Senza riandare al rapporto tra leggi di “tutela” del paesaggio e condoni edilizi e soffermandoci solo ai fatti più recenti le Regioni, come visto in precedenza, stanno procedendo in ordine sparso (e con tempi fortemente dilatati) alla predisposizione dei propri disegni paesaggistici delineando approcci e visioni assai differenti, dando origine a un progetto di paesaggio (nazionale) che si reggerà ancora una volta esclusivamente sul sistema dei vincoli paesistici ai sensi delle leggi 1497 del 1939 e 431 del 1985 (nell’interesse del MiC), non essendo “obbligate” a pianificare l’intero sistema territoriale regionale; cogliendo con ogni probabilità solo in alcune di esse l’opportunità di pianificare omogeneamente il paesaggio (pur continuando a mantenere due regimi diversificati tra beni paesaggistici e restante paesaggio).
Mancando qualsiasi interesse a livello ministeriale nel sollecitare le Regioni ad adempiere a un mandato loro assegnato costituzionalmente ed essendo assente all’interno del Decreto legislativo 42 del 2004 qualsiasi riferimento a un termine perentorio per la realizzazione dei piani paesaggistici vi è uno scarsissimo interesse a modificare l’attuale assetto degli strumenti di pianificazione regionale in materia di paesaggio.

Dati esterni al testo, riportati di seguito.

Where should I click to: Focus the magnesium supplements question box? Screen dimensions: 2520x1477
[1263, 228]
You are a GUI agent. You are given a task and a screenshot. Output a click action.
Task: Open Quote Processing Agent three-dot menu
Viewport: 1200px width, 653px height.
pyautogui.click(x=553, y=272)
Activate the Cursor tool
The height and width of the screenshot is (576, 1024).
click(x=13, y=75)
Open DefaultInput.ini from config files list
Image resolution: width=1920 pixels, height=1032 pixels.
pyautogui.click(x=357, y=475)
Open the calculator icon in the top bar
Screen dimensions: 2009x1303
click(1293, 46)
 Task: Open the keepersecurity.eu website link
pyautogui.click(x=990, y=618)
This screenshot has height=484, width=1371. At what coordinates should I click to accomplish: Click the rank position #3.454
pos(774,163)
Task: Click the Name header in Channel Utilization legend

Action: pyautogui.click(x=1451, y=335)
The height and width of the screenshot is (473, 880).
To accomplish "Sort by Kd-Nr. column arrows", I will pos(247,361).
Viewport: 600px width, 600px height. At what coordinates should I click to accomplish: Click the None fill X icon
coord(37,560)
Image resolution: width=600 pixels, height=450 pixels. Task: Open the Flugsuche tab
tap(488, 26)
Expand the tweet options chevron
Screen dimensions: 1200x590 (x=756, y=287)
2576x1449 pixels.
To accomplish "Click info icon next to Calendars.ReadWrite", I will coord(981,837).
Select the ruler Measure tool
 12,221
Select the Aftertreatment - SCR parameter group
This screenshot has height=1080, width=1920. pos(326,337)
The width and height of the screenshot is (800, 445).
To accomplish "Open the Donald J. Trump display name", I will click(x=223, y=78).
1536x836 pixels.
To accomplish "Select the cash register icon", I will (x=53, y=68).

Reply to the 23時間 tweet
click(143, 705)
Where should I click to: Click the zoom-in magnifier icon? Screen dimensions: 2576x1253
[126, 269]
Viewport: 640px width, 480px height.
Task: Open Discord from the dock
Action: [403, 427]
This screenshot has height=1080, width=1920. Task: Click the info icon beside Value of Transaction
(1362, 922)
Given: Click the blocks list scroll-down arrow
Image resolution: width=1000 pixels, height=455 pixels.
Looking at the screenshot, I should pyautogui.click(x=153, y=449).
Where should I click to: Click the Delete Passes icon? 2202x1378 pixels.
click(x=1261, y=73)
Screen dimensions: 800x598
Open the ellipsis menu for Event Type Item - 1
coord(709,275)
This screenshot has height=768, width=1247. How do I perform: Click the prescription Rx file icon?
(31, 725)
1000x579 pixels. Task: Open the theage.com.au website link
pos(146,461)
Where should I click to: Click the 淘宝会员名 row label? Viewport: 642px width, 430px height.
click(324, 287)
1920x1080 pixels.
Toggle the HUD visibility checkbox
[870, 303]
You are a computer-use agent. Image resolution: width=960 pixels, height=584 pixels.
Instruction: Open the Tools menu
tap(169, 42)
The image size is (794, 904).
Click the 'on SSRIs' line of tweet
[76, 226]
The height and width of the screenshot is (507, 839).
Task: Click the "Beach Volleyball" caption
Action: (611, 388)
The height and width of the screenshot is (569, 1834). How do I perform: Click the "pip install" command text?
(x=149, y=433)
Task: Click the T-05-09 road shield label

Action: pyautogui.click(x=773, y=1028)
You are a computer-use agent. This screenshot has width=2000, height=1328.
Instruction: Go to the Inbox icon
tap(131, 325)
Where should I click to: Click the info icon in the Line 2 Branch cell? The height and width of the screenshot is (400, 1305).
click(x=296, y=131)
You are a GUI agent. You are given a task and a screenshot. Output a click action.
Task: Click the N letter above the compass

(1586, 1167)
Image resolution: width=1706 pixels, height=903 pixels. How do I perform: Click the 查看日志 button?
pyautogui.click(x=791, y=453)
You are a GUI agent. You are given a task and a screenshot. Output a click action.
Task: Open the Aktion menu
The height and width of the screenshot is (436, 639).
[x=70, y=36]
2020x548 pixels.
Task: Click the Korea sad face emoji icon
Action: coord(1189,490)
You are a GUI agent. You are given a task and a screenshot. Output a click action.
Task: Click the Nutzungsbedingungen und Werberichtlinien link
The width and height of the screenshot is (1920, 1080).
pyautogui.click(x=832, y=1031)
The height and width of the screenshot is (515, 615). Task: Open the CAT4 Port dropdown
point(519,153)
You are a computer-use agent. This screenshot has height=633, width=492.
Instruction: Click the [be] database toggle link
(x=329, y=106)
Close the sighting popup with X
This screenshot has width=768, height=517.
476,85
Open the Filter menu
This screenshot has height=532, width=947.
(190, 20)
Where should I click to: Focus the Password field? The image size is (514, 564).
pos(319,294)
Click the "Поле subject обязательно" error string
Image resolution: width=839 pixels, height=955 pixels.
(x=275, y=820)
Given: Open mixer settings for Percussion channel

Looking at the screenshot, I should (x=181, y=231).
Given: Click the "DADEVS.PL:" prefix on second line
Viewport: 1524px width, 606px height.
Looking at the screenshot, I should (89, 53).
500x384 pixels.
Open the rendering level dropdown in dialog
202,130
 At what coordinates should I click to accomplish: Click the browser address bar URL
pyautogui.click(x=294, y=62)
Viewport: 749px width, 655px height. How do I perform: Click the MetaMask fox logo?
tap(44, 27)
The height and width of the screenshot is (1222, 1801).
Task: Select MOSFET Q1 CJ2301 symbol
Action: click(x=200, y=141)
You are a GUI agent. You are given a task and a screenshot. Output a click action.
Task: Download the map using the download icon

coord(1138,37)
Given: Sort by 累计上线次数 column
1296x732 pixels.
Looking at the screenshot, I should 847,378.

Anche perché l’approvazione di un nuovo piano paesaggistico comporta a cascata l’adeguamento di tutto il sistema di pianificazione in quanto le previsioni di questo strumento non sono derogabili da parte di piani, programmi e progetti nazionali o regionali di sviluppo economico, sono cogenti per gli strumenti urbanistici dei comuni, delle città metropolitane e delle province, sono immediatamente prevalenti sulle disposizioni difformi eventualmente contenute negli strumenti urbanistici, stabiliscono norme di salvaguardia applicabili in attesa dell’adeguamento degli strumenti urbanistici e sono anche vincolanti per gli interventi settoriali. Inoltre per quanto attiene alla tutela del paesaggio, le disposizioni dei piani paesaggistici sono comunque prevalenti sulle disposizioni contenute negli atti di pianificazione a incidenza territoriale previsti dalle normative di settore, ivi compresi quelli degli enti gestori delle aree naturali protette.
A ciò si aggiunga infine come con l’articolo 145, primo comma, del Codice, stabilisca che costituisce compito di rilievo nazionale l’individuazione, da parte del MiC, delle linee fondamentali dell’assetto del territorio nazionale relativamente alla tutela del paesaggio, con finalità di indirizzo della pianificazione. Rispetto a tale condivisibile prerogativa occorre sottolineare come il Ministero finora non abbia dato seguito ad alcuna iniziativa in merito e pertanto la predisposizione di un univoco e coordinato sistema di indirizzi metodologici e procedure tecniche, che consentirebbe un’omogeneità di obiettivi e (forse) risultati, è finora mancata e il quadro che si sta lentamente configurando dei futuri disegni paesaggistici è assolutamente disomogeneo.
Endri Orlandin è urbanista, esperto di pianificazione territoriale e paesaggistica, docente universitario, ha scritto articoli e saggi.